De acordo com a investigadora da FMUP, a doença do fígado gordo não alcoólico é “uma preocupação crescente, particularmente nos países mais desenvolvidos, devido à obesidade, à resistência à insulina, à diabetes e aos problemas com o colesterol. Calcula-se que afete atualmente 20 a 30% da população europeia. No entanto, há muito para saber acerca da sua origem, diagnóstico e abordagem.

Rastreamento de doentes é importante

Nesse sentido, outro dos objetivos desta investigação foi validar ferramentas não invasivas para excluir a presença de fibrose avançada na população portuguesa. “A doença do fígado gordo não alcoólico tem aumentado a sua prevalência.

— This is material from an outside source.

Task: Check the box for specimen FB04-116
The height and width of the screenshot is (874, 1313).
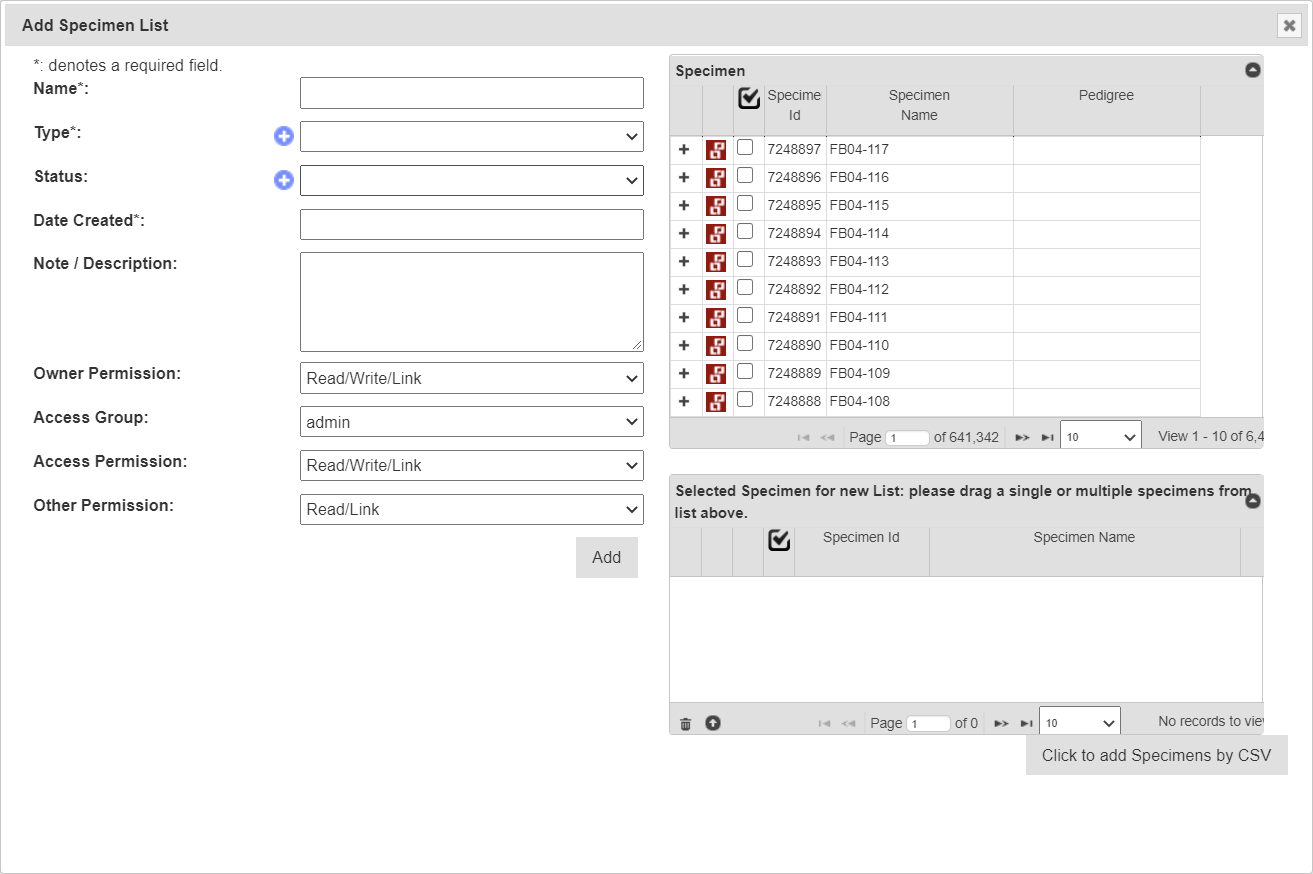Action: click(745, 176)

Por isso, é importante rastrear os doentes com base na sua gravidade, quer a nível individual, quer no âmbito de programas de referenciação e de seguimento”, apela a investigadora da FMUP.

“Embora a maior parte dos doentes apenas apresente esteatose simples, alguns progridem para fibrose, cirrose e mesmo carcinoma hepatocelular, recorrendo-se classicamente à biópsia para o diagnóstico e determinação do estádio da doença. Estas ferramentas podem agora ser utilizadas na prática clínica, permitindo uma melhor referenciação e seguimento dos doentes”, acrescenta.

Esta investigação tinha ainda com o objetivo compreender a relação entre o fígado gordo não alcoólico e microrganismos intestinais (microbioma) presentes nas pessoas com aquela doença. Na população estudada, tudo indica que existe uma relação entre a redução de Bifidobacterium no intestino e o fígado gordo não alcoólico. Inversamente, sabe-se que a abundância destas bactérias tem sido registada em atletas, parecendo associar-se a uma maior saúde muscular.

“No futuro, uma melhor avaliação da influência dos Bifidobacterium pode permitir a sua utilização como tratamento em pessoas com a doença do fígado gordo não alcoólico e com perda de massa muscular”, indica.

Esta investigação contou com a participação de investigadores da FMUP, do Centro Hospitalar de Vila Nova de Gaia – Espinho e do i3S.